According to Christy Ford Chapin, author of Ensuring America’s Health: The Public Creation of the Corporate Health Care System, there were more health care options 100 years ago. “There were union plans. There were consumer cooperative plans. Mutual aid societies had their own health care programs. There were pre-paid physician groups, which are very similar to some of the physician health care cooperatives we have that are being tried today,” Chapin recently told economist Russ Roberts. “So, you had all these different models. And some of them were very elegant and very efficient—made consumers and health care analysts very happy. But, the AMA (American Medical Association) made an intervention at the end of the 1930s.”

One of the most interesting ideas Chapin cited was the Prepaid Physician Group. Instead of buying insurance, you would pay a doctor in advance for future care. And because this doctor had a reputation to protect (in the hopes of winning future business), he had an incentive to provide good service at a good price. “These are decisions I think we want to have made at the physician-patient level, and not by insurance companies, government officials, or whoever it might be, many layers up. We want these decisions made on the ground,” Chapin explained.

Of course, that wasn’t the only force behind the disintermediation of our health care. During World War II, government intervention in wage controls had unintended consequences that are still being felt today. Businesses couldn’t woo top talent by offering them more money, so they instead sweetened job offers by adding fringe benefits, including health care. The result was a Catch-22: Because health insurance was paid for by a third party (your employer) instead of the beneficiary (you), there was no incentive to keep costs low. As a result, almost everybody had to be an employee—because health care costs were too high to pay for out-of-pocket.
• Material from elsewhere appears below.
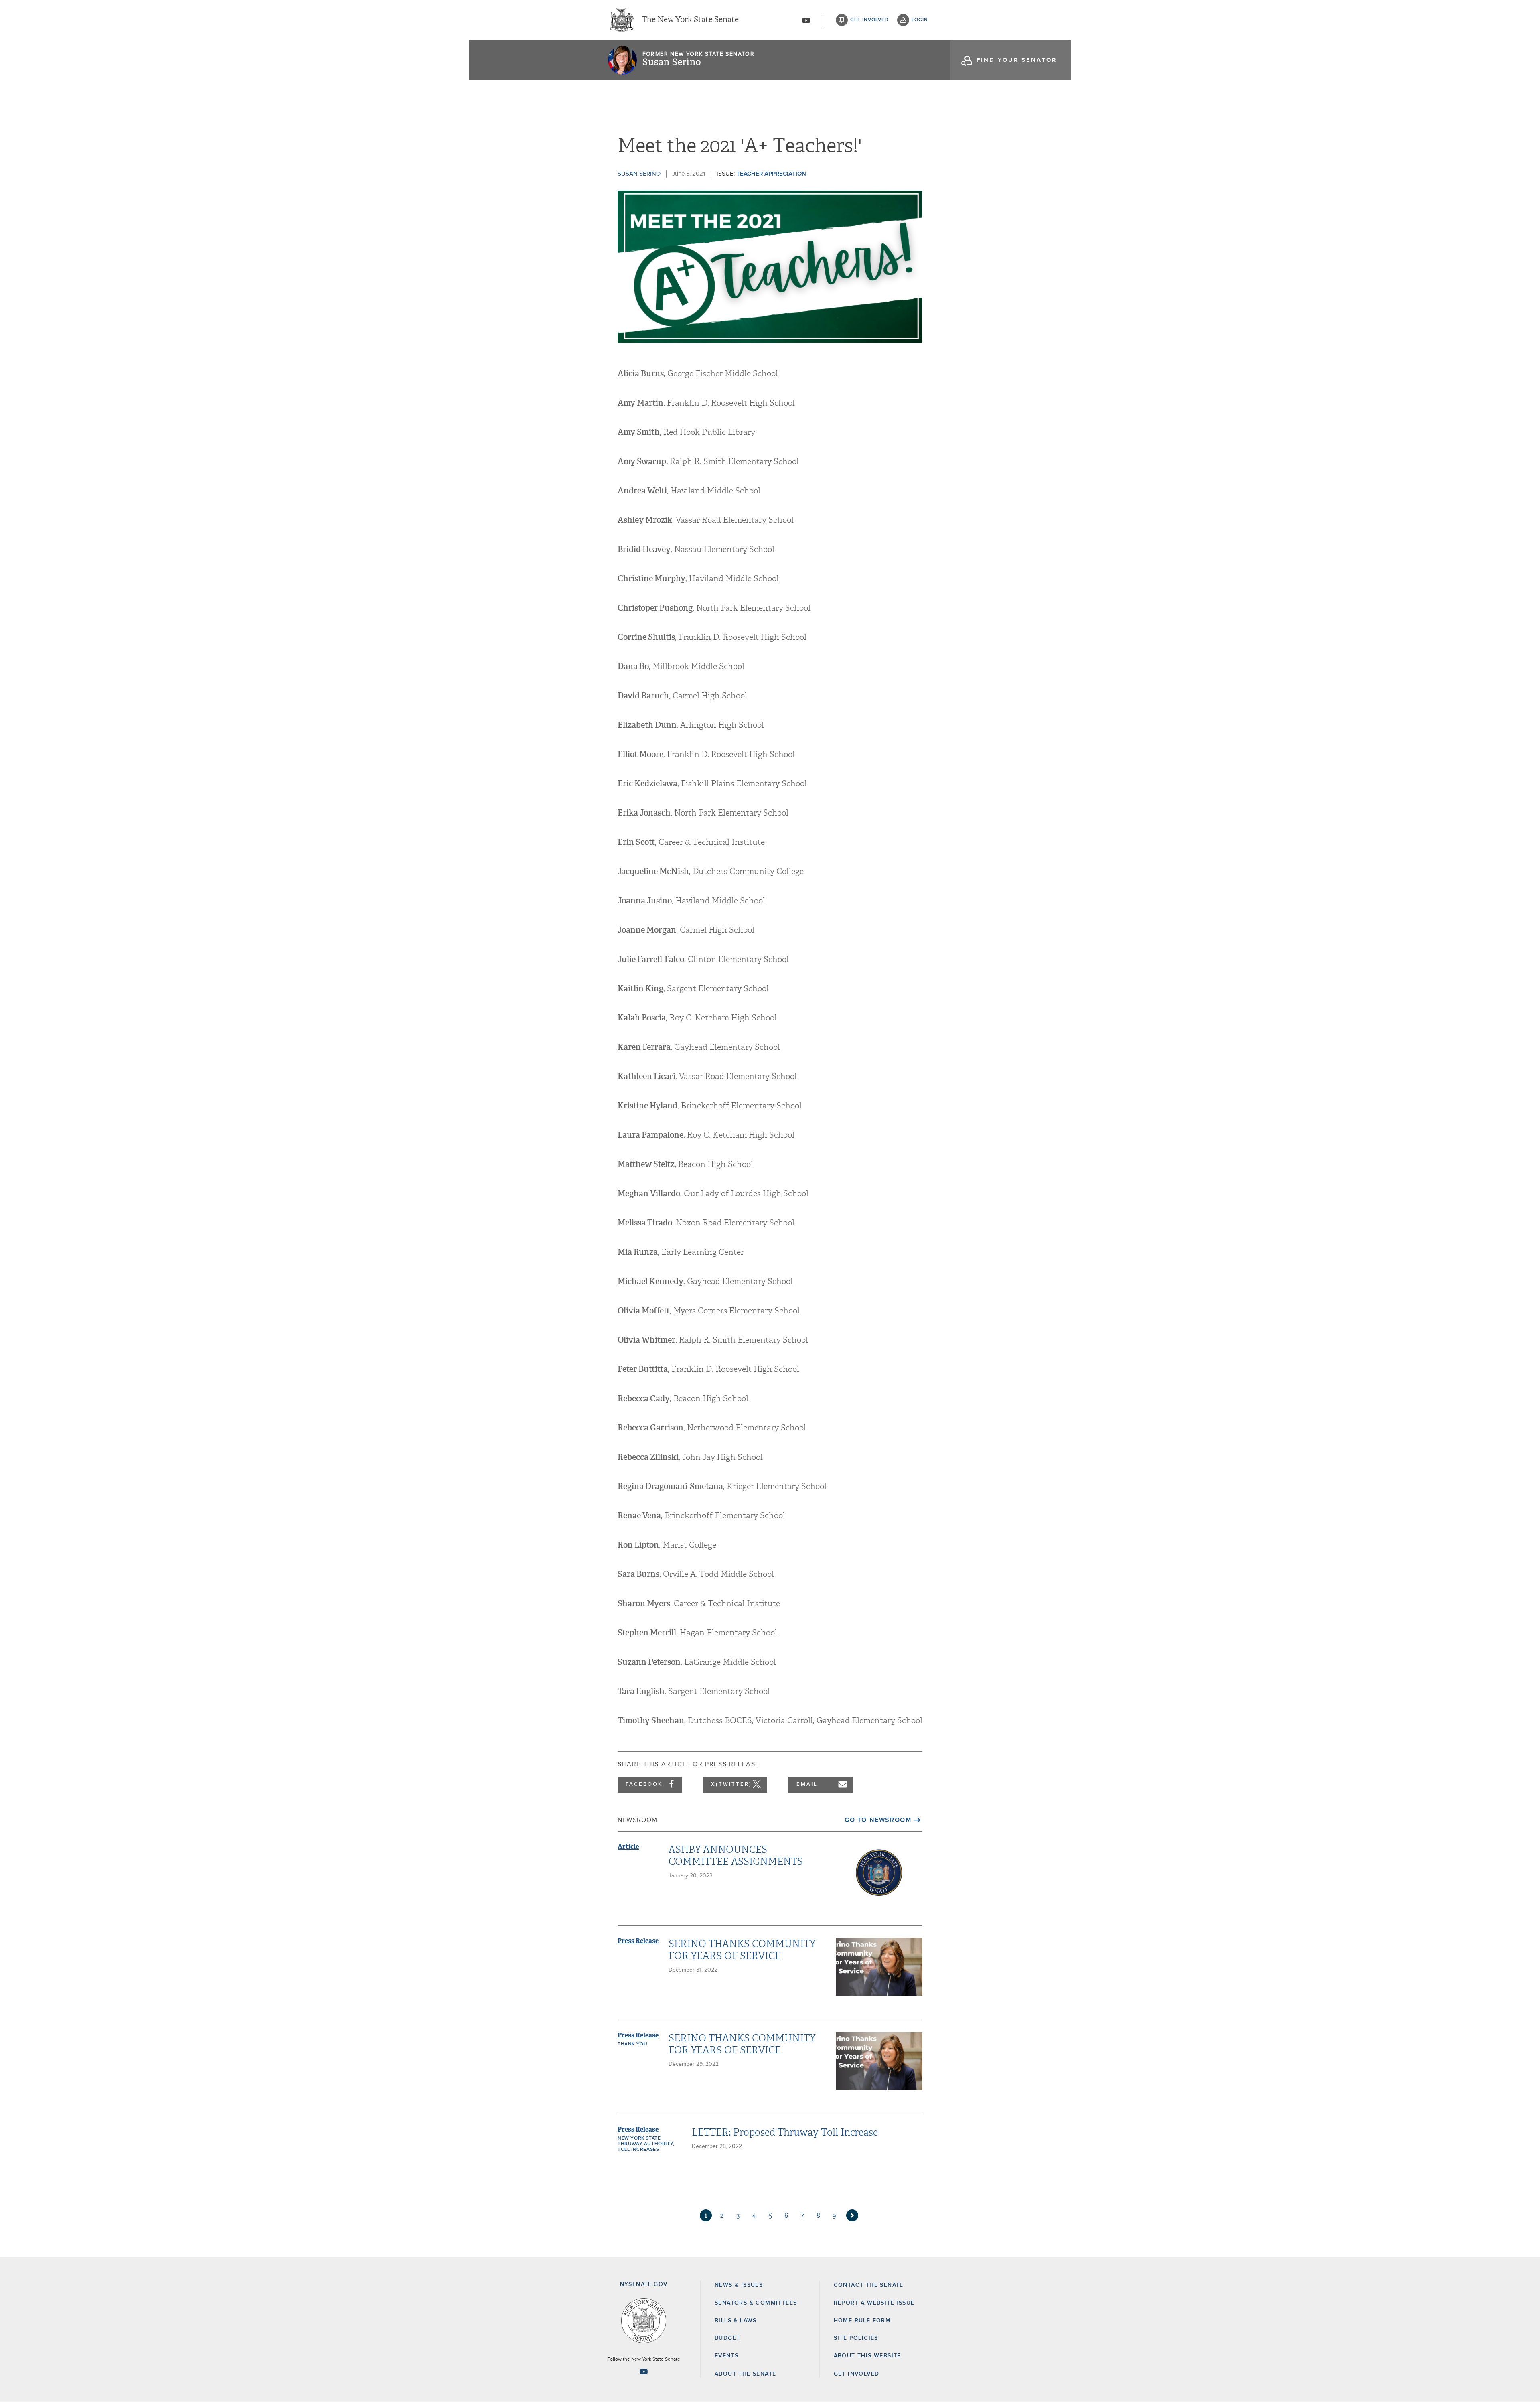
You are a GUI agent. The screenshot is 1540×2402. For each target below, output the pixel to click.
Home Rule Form (862, 2320)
We’re still living with the consequences today. As Sen. Rand Paul recently observed, “The reason capitalism doesn’t work in health care is the consumer is disconnected from the product… When you connect with the consumer, and the consumer cares about the price, guess what? The consumer will shop. And when the consumer shops, competition works. But we’re not really doing that in health care.”

And as Jeff Jacoby noted years ago, “Why is it that in every other field where enormous technological strides have been made, total costs have fallen over time, but in health care they have increased? The answer is simple: Health care costs so much because most of us pay so little for it. And we pay so little—out-of-pocket expenses amount to just 14 cents of every health dollar spent in this country—because a third party nearly always picks up the tab. For most working Americans, that third party is an insurance company paid by their employers.”

The next big change occurred in 2010, when the Affordable Care Act enshrined health care as a public responsibility. Once this paradigm has shifted, it becomes virtually impossible to introduce true competition into the market. Even when problems are caused by governmental interference, the solution will always be more governmental interference.

It’s naïve to think that we could return to the days before the AMA and government distorted the market—or before it was accepted that the government was responsible for your health care. In the old days, churches and charities could help take care of the poor and indigent. Any modern plan would have to include Medicaid as an alternative. And even if we could return to the days of pre-paid physicians groups, is it realistic to think that the incentives to maintain a sterling reputation would apply to people living in an anonymous big city like they did for people living in tight-knit communities? (Remember how much mockery Nevada Republican Sue Lowden endured when she mentioned “bartering” for health care?) Our only hope is that perhaps the internet has helped restore the ability to reward and punish people based on their reputation.

It might be a pipe dream, but don’t expect Republicans to be excited about anything that doesn’t at least begin to address the third-party payer problem. It’s no wonder conservative senators don’t see this health care bill as a hill they’d want to die on.